Your goal ▸ Write the records out again, exactly as they stand below.

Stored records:
▬▬▬▬▬▬▬▬▬▬
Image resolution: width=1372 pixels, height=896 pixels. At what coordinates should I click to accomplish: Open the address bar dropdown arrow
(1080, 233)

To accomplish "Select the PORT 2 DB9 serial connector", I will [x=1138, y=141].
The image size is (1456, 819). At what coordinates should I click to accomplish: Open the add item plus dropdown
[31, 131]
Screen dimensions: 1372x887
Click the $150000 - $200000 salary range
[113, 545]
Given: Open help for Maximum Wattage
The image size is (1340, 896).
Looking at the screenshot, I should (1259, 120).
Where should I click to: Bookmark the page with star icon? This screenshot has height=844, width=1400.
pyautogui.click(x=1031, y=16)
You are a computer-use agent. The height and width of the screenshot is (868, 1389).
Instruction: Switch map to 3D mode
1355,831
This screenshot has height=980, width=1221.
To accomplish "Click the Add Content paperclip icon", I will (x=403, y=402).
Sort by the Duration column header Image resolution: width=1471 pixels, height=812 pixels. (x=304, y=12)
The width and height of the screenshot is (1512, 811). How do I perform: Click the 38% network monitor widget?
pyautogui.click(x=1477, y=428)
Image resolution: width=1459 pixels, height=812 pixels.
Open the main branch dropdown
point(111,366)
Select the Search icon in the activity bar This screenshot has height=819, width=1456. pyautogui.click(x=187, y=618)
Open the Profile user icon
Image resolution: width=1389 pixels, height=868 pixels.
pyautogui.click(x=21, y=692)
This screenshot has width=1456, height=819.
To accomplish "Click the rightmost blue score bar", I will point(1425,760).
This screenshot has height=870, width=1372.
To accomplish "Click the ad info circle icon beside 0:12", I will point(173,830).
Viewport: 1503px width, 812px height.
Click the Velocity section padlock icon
▬▬▬▬▬▬▬▬▬▬
Finished task ▸
Image resolution: width=1372 pixels, height=896 pixels. At what coordinates should I click to accomplish: Open the address bar dropdown arrow
(1080, 233)

To accomplish "Select the PORT 2 DB9 serial connector", I will [x=1138, y=141].
The image size is (1456, 819). At what coordinates should I click to accomplish: Open the add item plus dropdown
[31, 131]
Screen dimensions: 1372x887
Click the $150000 - $200000 salary range
[113, 545]
Given: Open help for Maximum Wattage
The image size is (1340, 896).
Looking at the screenshot, I should (1259, 120).
Where should I click to: Bookmark the page with star icon? This screenshot has height=844, width=1400.
pyautogui.click(x=1031, y=16)
You are a computer-use agent. The height and width of the screenshot is (868, 1389).
Instruction: Switch map to 3D mode
1355,831
This screenshot has height=980, width=1221.
To accomplish "Click the Add Content paperclip icon", I will (x=403, y=402).
Sort by the Duration column header Image resolution: width=1471 pixels, height=812 pixels. (x=304, y=12)
The width and height of the screenshot is (1512, 811). How do I perform: Click the 38% network monitor widget?
pyautogui.click(x=1477, y=428)
Image resolution: width=1459 pixels, height=812 pixels.
Open the main branch dropdown
point(111,366)
Select the Search icon in the activity bar This screenshot has height=819, width=1456. pyautogui.click(x=187, y=618)
Open the Profile user icon
Image resolution: width=1389 pixels, height=868 pixels.
pyautogui.click(x=21, y=692)
This screenshot has width=1456, height=819.
To accomplish "Click the rightmost blue score bar", I will point(1425,760).
This screenshot has height=870, width=1372.
To accomplish "Click the ad info circle icon beside 0:12", I will point(173,830).
Viewport: 1503px width, 812px height.
Click the Velocity section padlock icon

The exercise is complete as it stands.